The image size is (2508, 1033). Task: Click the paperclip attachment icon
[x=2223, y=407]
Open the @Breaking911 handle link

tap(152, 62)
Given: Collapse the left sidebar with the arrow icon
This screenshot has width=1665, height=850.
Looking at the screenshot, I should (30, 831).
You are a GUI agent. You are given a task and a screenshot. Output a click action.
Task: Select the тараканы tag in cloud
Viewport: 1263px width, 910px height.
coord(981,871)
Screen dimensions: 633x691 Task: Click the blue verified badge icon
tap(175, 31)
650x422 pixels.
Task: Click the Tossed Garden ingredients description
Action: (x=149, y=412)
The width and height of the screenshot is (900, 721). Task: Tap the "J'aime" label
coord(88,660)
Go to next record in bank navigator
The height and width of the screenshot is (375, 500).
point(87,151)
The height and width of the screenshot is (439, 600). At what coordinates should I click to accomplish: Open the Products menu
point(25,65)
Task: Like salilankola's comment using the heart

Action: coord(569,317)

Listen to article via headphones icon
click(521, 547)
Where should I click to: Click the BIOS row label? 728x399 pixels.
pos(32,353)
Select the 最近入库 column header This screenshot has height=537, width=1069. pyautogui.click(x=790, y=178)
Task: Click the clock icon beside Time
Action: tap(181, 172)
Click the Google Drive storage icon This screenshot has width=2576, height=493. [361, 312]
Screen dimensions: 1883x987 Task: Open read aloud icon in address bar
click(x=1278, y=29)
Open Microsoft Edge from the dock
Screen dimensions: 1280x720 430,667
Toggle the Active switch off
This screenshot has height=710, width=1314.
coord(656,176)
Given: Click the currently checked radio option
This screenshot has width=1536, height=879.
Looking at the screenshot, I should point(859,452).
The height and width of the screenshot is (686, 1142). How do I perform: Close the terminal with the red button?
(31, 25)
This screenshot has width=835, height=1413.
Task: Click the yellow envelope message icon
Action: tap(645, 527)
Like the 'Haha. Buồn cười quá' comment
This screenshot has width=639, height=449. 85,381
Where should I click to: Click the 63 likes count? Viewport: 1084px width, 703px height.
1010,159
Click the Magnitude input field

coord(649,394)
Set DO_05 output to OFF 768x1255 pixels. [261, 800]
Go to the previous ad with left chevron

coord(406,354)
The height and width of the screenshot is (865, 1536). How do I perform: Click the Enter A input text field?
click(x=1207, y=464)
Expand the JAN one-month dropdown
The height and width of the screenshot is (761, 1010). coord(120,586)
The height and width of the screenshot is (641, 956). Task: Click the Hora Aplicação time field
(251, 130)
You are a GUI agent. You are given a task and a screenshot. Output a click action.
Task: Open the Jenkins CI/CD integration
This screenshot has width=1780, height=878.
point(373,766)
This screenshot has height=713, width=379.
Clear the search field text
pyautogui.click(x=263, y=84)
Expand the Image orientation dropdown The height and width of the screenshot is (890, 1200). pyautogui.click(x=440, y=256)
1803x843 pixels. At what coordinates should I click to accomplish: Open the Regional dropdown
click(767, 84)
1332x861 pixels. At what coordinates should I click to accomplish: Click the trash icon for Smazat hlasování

### TASK INSTRUCTIONS
I'd like the material repeated word for word, please.

### ANSWER TO THIS EXERCISE
The image size is (2508, 1033). Task: Click the paperclip attachment icon
[x=2223, y=407]
Open the @Breaking911 handle link

tap(152, 62)
Given: Collapse the left sidebar with the arrow icon
This screenshot has width=1665, height=850.
Looking at the screenshot, I should (30, 831).
You are a GUI agent. You are given a task and a screenshot. Output a click action.
Task: Select the тараканы tag in cloud
Viewport: 1263px width, 910px height.
coord(981,871)
Screen dimensions: 633x691 Task: Click the blue verified badge icon
tap(175, 31)
650x422 pixels.
Task: Click the Tossed Garden ingredients description
Action: (x=149, y=412)
The width and height of the screenshot is (900, 721). Task: Tap the "J'aime" label
coord(88,660)
Go to next record in bank navigator
The height and width of the screenshot is (375, 500).
point(87,151)
The height and width of the screenshot is (439, 600). At what coordinates should I click to accomplish: Open the Products menu
point(25,65)
Task: Like salilankola's comment using the heart

Action: coord(569,317)

Listen to article via headphones icon
click(521, 547)
Where should I click to: Click the BIOS row label? 728x399 pixels.
pos(32,353)
Select the 最近入库 column header This screenshot has height=537, width=1069. pyautogui.click(x=790, y=178)
Task: Click the clock icon beside Time
Action: tap(181, 172)
Click the Google Drive storage icon This screenshot has width=2576, height=493. [361, 312]
Screen dimensions: 1883x987 Task: Open read aloud icon in address bar
click(x=1278, y=29)
Open Microsoft Edge from the dock
Screen dimensions: 1280x720 430,667
Toggle the Active switch off
This screenshot has height=710, width=1314.
coord(656,176)
Given: Click the currently checked radio option
This screenshot has width=1536, height=879.
Looking at the screenshot, I should point(859,452).
The height and width of the screenshot is (686, 1142). How do I perform: Close the terminal with the red button?
(31, 25)
This screenshot has width=835, height=1413.
Task: Click the yellow envelope message icon
Action: tap(645, 527)
Like the 'Haha. Buồn cười quá' comment
This screenshot has width=639, height=449. 85,381
Where should I click to: Click the 63 likes count? Viewport: 1084px width, 703px height.
1010,159
Click the Magnitude input field

coord(649,394)
Set DO_05 output to OFF 768x1255 pixels. [261, 800]
Go to the previous ad with left chevron

coord(406,354)
The height and width of the screenshot is (865, 1536). How do I perform: Click the Enter A input text field?
click(x=1207, y=464)
Expand the JAN one-month dropdown
The height and width of the screenshot is (761, 1010). coord(120,586)
The height and width of the screenshot is (641, 956). Task: Click the Hora Aplicação time field
(251, 130)
You are a GUI agent. You are given a task and a screenshot. Output a click action.
Task: Open the Jenkins CI/CD integration
This screenshot has width=1780, height=878.
point(373,766)
This screenshot has height=713, width=379.
Clear the search field text
pyautogui.click(x=263, y=84)
Expand the Image orientation dropdown The height and width of the screenshot is (890, 1200). pyautogui.click(x=440, y=256)
1803x843 pixels. At what coordinates should I click to accomplish: Open the Regional dropdown
click(767, 84)
1332x861 pixels. At what coordinates should I click to accomplish: Click the trash icon for Smazat hlasování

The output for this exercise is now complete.